▶ Exercise directions: Repeat every entry exactly as it appears.

━━ Material to process ━━

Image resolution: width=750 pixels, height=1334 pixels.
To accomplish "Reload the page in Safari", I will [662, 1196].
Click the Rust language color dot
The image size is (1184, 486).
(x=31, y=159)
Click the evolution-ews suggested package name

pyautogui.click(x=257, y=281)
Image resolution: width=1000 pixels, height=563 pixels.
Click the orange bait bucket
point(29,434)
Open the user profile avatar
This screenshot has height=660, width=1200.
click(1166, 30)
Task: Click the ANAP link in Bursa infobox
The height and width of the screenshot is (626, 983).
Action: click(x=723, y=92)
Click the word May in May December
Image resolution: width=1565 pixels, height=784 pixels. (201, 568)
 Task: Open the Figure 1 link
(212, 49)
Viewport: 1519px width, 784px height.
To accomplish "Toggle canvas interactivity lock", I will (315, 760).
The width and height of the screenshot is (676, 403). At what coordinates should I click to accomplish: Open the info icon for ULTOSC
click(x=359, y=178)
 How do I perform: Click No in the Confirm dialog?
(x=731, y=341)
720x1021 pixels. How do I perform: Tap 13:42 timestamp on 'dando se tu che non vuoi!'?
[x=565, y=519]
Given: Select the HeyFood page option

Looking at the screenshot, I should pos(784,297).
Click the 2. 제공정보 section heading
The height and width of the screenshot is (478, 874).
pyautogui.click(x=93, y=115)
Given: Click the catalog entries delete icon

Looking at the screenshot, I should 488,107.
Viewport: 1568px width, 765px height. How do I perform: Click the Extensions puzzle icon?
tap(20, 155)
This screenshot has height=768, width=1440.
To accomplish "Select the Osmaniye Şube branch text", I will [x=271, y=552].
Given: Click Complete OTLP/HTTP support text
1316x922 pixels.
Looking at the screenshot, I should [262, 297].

━━━

▶ Expected output:
Image resolution: width=750 pixels, height=1334 pixels.
To accomplish "Reload the page in Safari", I will [662, 1196].
Click the Rust language color dot
The image size is (1184, 486).
(x=31, y=159)
Click the evolution-ews suggested package name

pyautogui.click(x=257, y=281)
Image resolution: width=1000 pixels, height=563 pixels.
Click the orange bait bucket
point(29,434)
Open the user profile avatar
This screenshot has height=660, width=1200.
click(1166, 30)
Task: Click the ANAP link in Bursa infobox
The height and width of the screenshot is (626, 983).
Action: click(x=723, y=92)
Click the word May in May December
Image resolution: width=1565 pixels, height=784 pixels. (201, 568)
 Task: Open the Figure 1 link
(212, 49)
Viewport: 1519px width, 784px height.
To accomplish "Toggle canvas interactivity lock", I will (315, 760).
The width and height of the screenshot is (676, 403). At what coordinates should I click to accomplish: Open the info icon for ULTOSC
click(x=359, y=178)
 How do I perform: Click No in the Confirm dialog?
(x=731, y=341)
720x1021 pixels. How do I perform: Tap 13:42 timestamp on 'dando se tu che non vuoi!'?
[x=565, y=519]
Given: Select the HeyFood page option

Looking at the screenshot, I should pos(784,297).
Click the 2. 제공정보 section heading
The height and width of the screenshot is (478, 874).
pyautogui.click(x=93, y=115)
Given: Click the catalog entries delete icon

Looking at the screenshot, I should 488,107.
Viewport: 1568px width, 765px height. How do I perform: Click the Extensions puzzle icon?
tap(20, 155)
This screenshot has height=768, width=1440.
To accomplish "Select the Osmaniye Şube branch text", I will [x=271, y=552].
Given: Click Complete OTLP/HTTP support text
1316x922 pixels.
Looking at the screenshot, I should [262, 297].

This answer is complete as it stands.